Fortunately, only a small number of children need colorectal surgery.  For those who do need this surgery, there are advancements which are helping to reduce length of stay and shorten recovery.  Some of the concepts with “Enhanced Recovery After Surgery” or ERAs have been around for more than 10 years.  One of our surgical colleagues, Dr. Kurt Heiss, described his experience in applying these techniques in the pediatric population and was kind enough to share his slides.  Slide 10 (see below) outlines the key points.

The immediate challenge in improving the quality of surgical care is not discovering new knowledge, but rather how to integrate what we already know into practice –Urbach DR, Baxter NN, BMJ 2005

Preoperative:

  • Counseling family
  • Avoid bowel prep –>can lead to bowel edema
  • Avoid prolonged fast prior to surgery.  Fluid/carbohydrate loading
  • Use of Neurontin preoperative
  • Antibiotic prophylaxis
  • Thromboprophylaxis

Intraoperative:

  • Short-acting anesthetics
  • Use of TAP and/or short-term epidural.
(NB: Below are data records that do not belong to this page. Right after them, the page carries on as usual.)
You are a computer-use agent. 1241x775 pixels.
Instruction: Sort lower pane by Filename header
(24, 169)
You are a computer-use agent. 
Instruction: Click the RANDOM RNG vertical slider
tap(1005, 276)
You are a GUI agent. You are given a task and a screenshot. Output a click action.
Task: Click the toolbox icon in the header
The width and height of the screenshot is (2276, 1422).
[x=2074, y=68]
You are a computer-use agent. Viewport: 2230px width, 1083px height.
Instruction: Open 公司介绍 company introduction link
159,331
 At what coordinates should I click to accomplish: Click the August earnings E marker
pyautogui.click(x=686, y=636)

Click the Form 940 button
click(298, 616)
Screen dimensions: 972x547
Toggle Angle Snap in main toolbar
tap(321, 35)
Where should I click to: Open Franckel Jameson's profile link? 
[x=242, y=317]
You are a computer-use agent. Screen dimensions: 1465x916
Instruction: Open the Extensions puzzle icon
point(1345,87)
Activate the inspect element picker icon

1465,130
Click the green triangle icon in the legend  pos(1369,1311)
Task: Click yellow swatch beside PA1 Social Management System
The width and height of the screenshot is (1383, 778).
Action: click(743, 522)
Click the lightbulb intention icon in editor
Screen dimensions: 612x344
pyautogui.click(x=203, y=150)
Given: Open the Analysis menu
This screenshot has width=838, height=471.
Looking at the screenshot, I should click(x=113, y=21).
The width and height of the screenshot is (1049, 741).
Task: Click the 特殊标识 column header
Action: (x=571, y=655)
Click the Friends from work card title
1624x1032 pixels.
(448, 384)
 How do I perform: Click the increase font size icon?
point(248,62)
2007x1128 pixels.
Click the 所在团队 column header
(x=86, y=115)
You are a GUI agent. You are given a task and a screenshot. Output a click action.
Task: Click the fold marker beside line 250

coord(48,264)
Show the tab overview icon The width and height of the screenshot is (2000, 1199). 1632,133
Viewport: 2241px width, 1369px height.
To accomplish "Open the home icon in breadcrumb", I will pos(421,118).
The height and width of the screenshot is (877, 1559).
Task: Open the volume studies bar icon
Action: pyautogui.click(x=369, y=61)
Avoid narcotics
  • Avoid excessive fluid administration
  • No drains
  • Maintenance of normothermia

Postoperative:

  • Early feeding (same night)
  • No NG
  • Avoid/minimize narcotics
  • Early mobilization

ERAS: leads to shorter length of stay, reduced nonsurgical complications and no increase in readmission rates.

Resources:

My take: ERAS concept/team approach is leading to better outcomes.  GI surgery is likely to benefit more than other areas due to the often-slow recovery of the GI tract after operations.